The Rose and Crown

J B Priestley
Arbery Productions
theSpace on Niddry St

The Rose and Crown

The Rose and Crown is a one-act teleplay from J B Priestley written for BBC in the post-war years of grim austerity, envisioned as a morality piece as well as a flirtation with his usual tinkering with time and reality.

The play revolves around the patrons of a typical London pub, who each arrive in the establishment, order a drink then mostly grumble or snipe at each other with petty recriminations until a strange suited and clearly supernatural man arrives with an ultimatum. One of them must come with him and between them they must decide upon who goes.

Priestley's little-known teleplay has been freshly adapted for the stage by Arbery Productions with an apparent view to drawing more of the humour and humanity from the piece. Drawing from the text with a playful banter between the actors, they squeeze a great deal of laughter and jocularity from the lengthy establishing pre-amble to the conflict.

Between the grumpy plumber, the cheeky curtain twitcher and the cheerful spiv, the cast manage to paint a recognisable evocation of post-war England in all its murkiness and commonplace grind. It's only when the spectre appears that they each scramble to point out their own worth and reasons for survival.

It's a well acted and craftily staged performance, with only a couple of niggling issues bringing down the whole.
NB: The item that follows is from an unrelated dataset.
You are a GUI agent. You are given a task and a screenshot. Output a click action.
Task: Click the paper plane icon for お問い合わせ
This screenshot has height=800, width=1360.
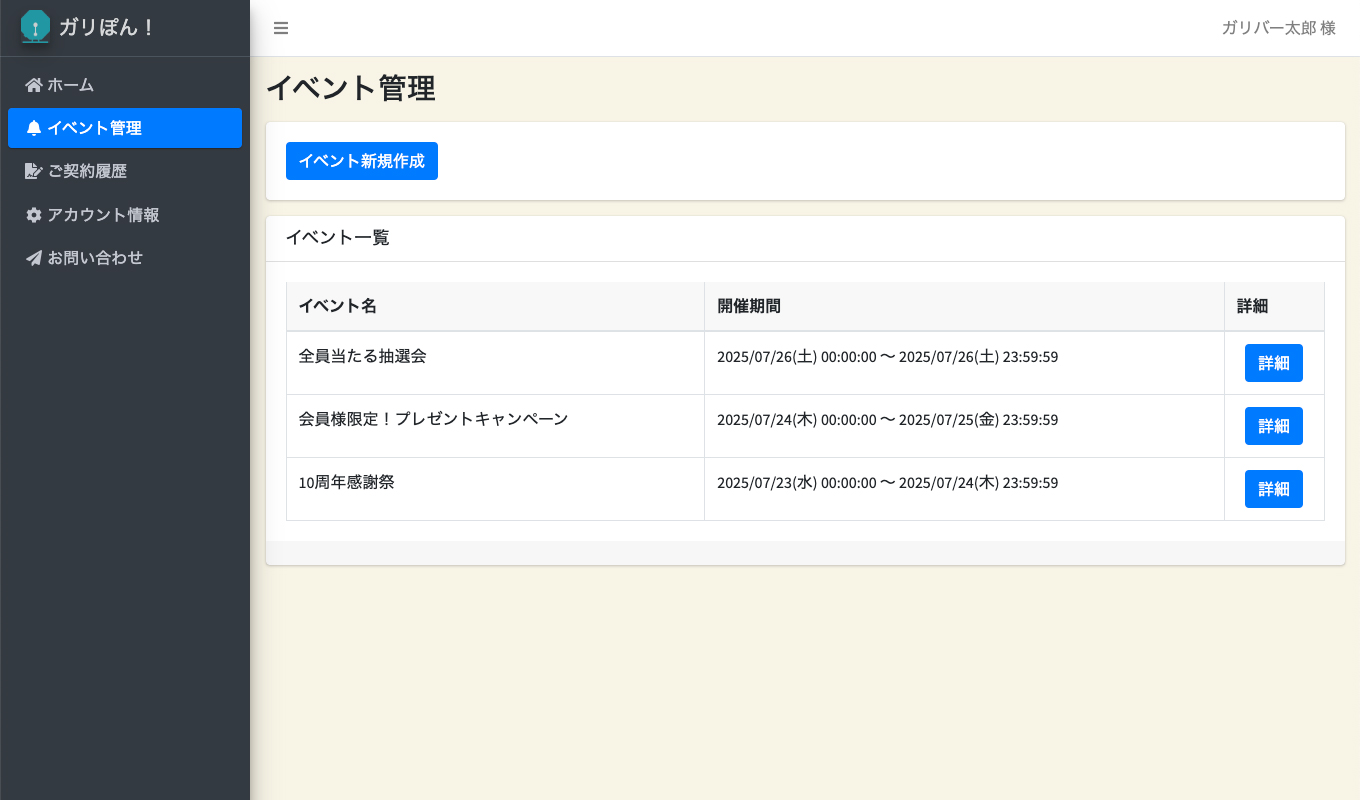(33, 257)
One is that the adaptation seems to have removed some of the explanation behind the appearance of the spectre, leaving the nature of where the people are being taken assumptive rather than explicit, leaving a tantalisation of a particular twist which hangs for a long time over the plot.

That said, it's a work that ought to be better known and Arbery has proven it has the chops to bring it to the masses.